Drop every picture and copy exactly the lines from the one with "Expand the Goiás row chevron" through the last line of the listing below.
"""
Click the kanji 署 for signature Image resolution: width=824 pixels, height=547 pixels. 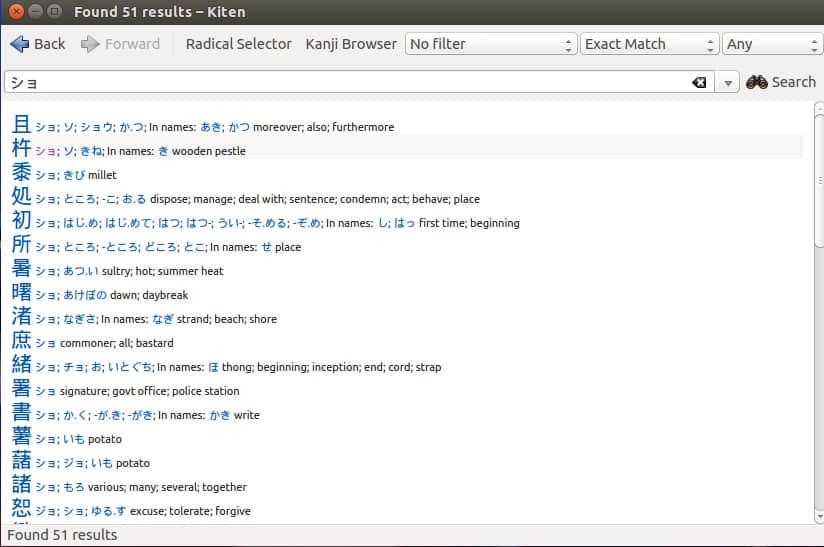click(21, 389)
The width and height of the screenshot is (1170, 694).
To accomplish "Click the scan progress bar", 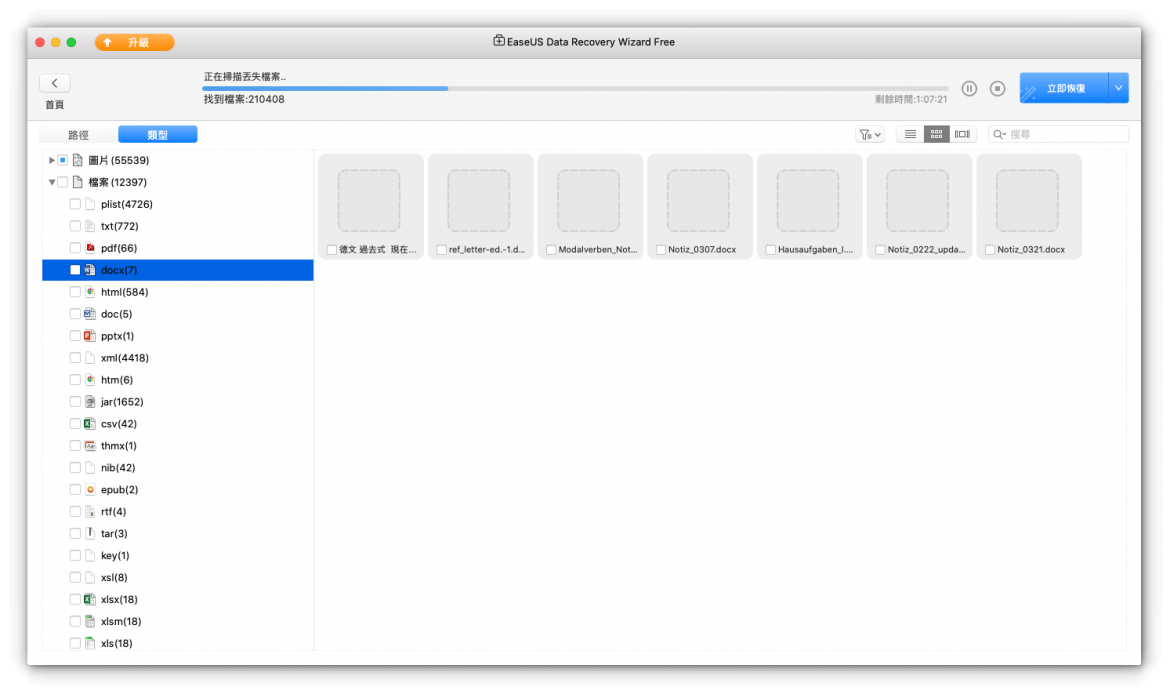I will (575, 88).
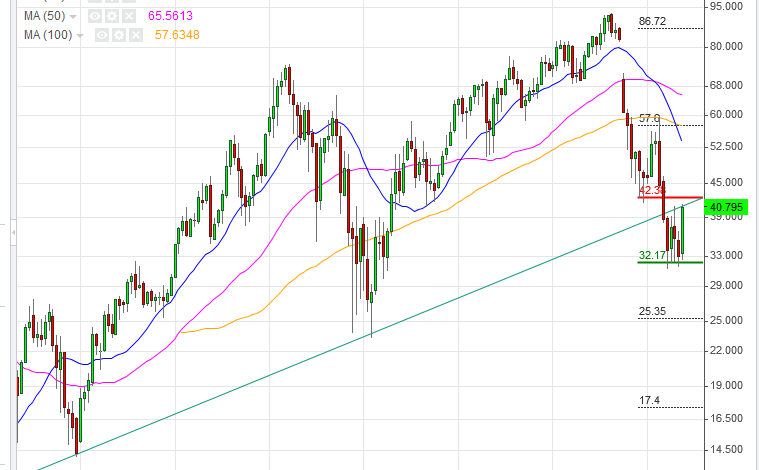The height and width of the screenshot is (470, 759).
Task: Toggle MA (100) visibility eye icon
Action: click(101, 35)
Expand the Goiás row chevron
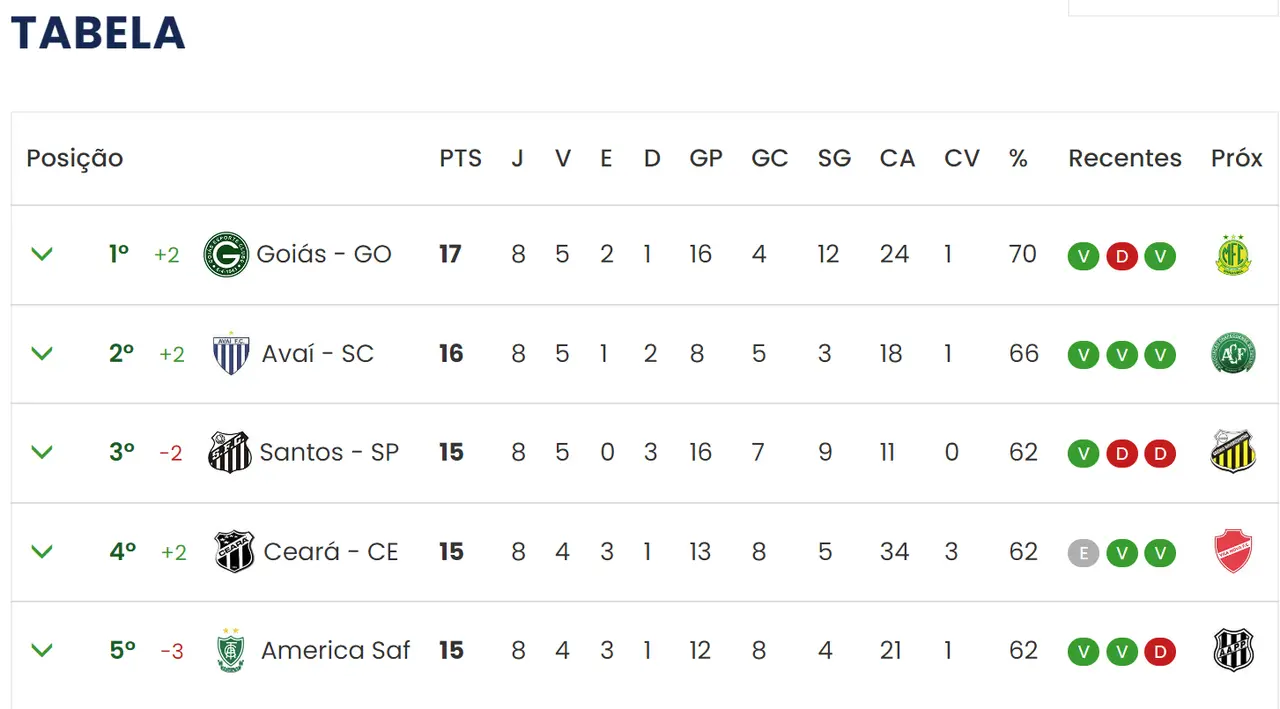The width and height of the screenshot is (1280, 709). [x=42, y=254]
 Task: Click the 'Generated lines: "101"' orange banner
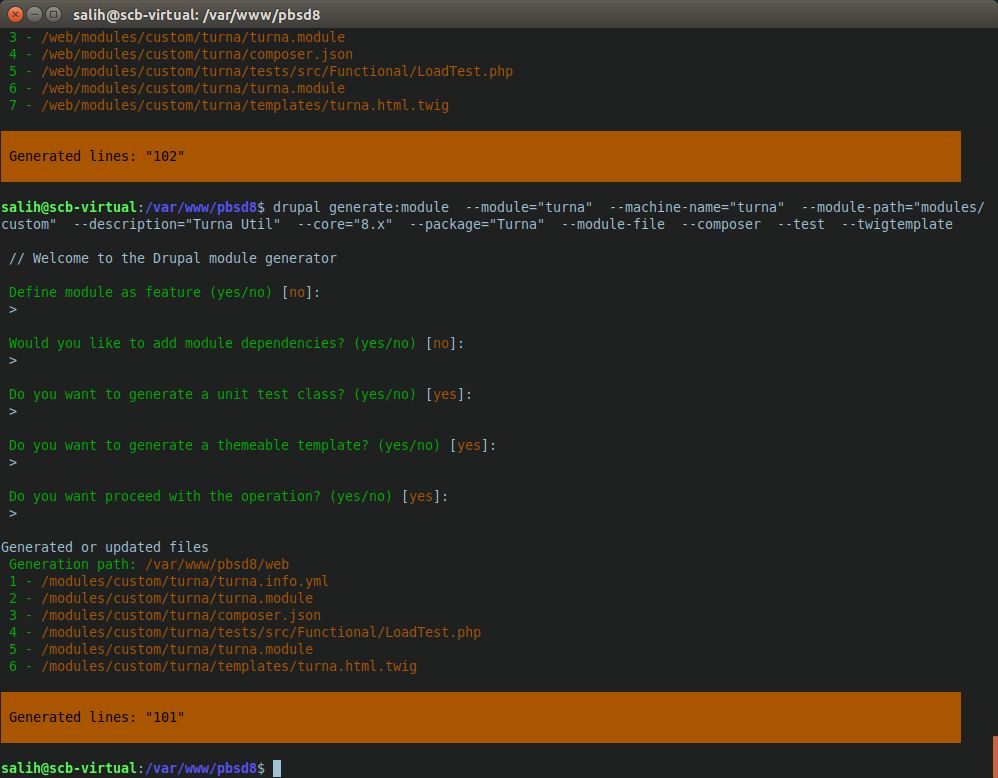coord(481,718)
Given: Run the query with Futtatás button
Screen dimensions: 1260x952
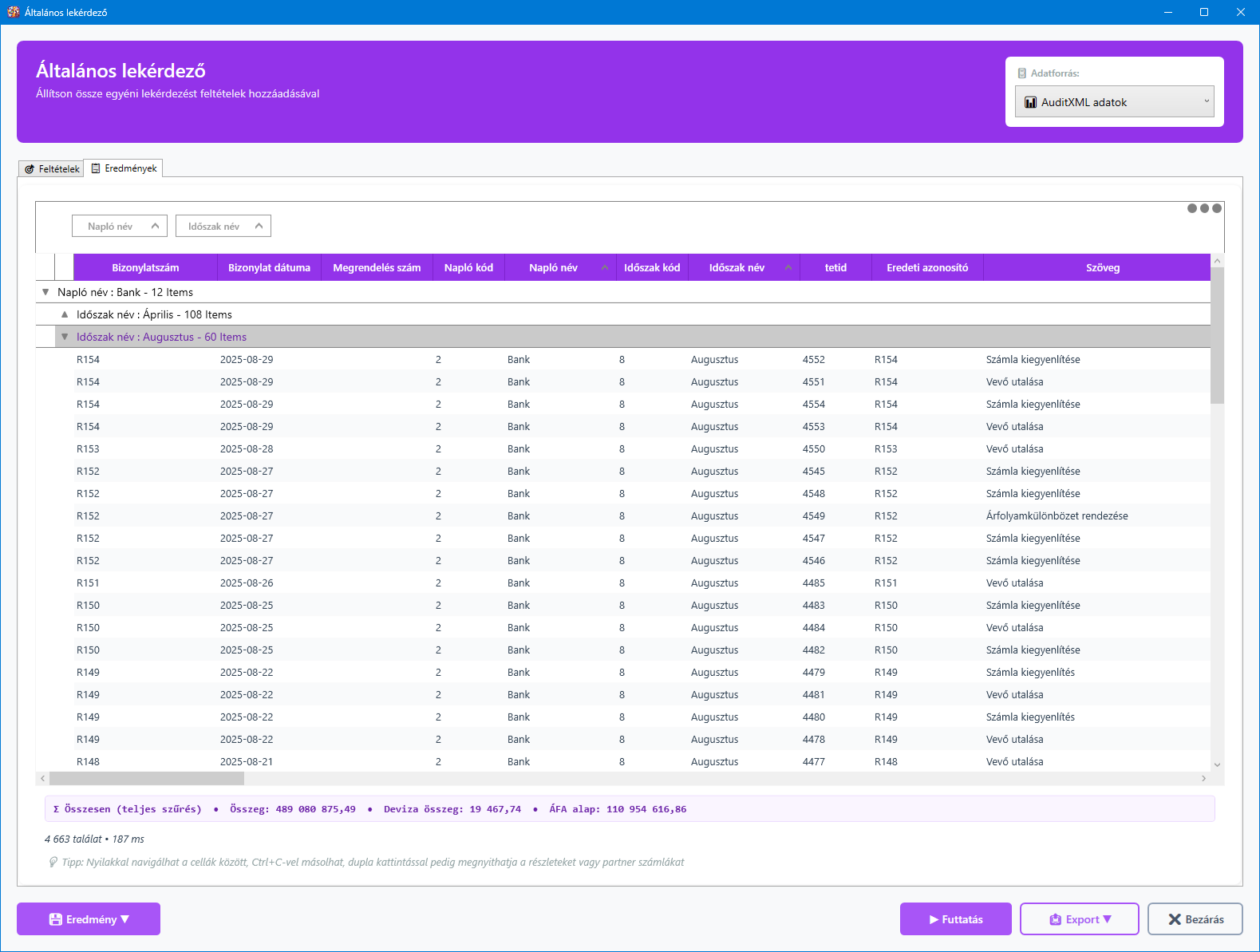Looking at the screenshot, I should 955,919.
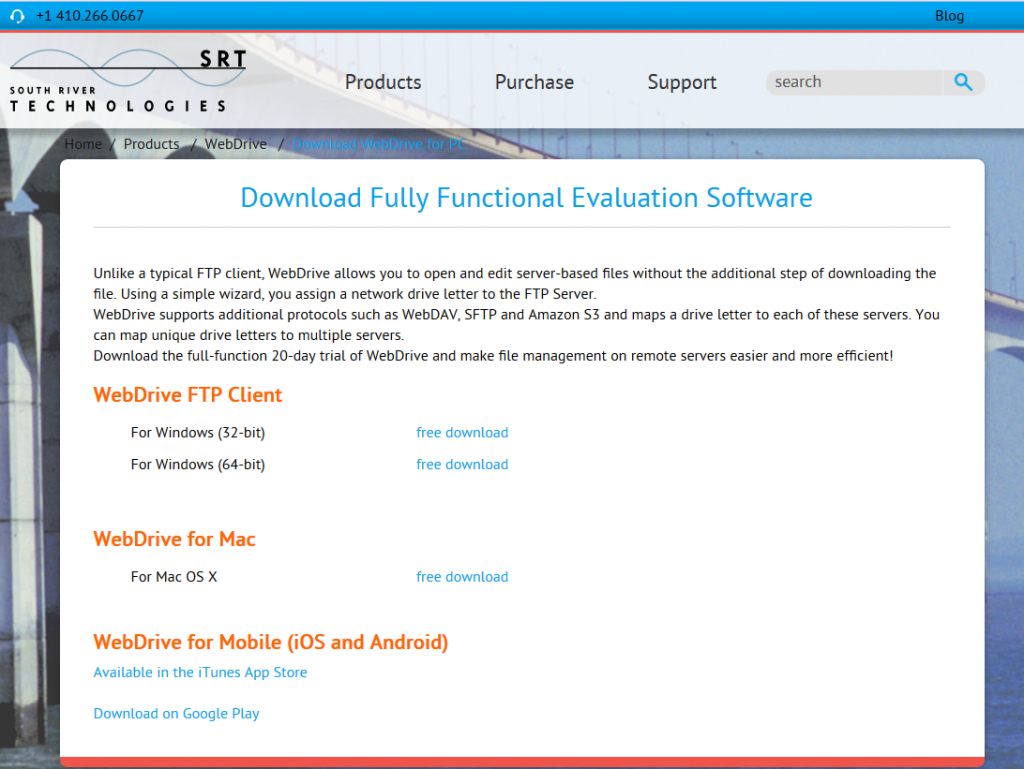This screenshot has height=769, width=1024.
Task: Open the Products menu
Action: pos(383,83)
"""
### Reply to the task
Expand the Goiás row chevron
The width and height of the screenshot is (1280, 709). [x=42, y=254]
 Task: Click the 'Generated lines: "101"' orange banner
coord(481,718)
Given: Run the query with Futtatás button
Screen dimensions: 1260x952
Looking at the screenshot, I should 955,919.
This screenshot has height=769, width=1024.
Task: Open the Products menu
Action: pos(383,83)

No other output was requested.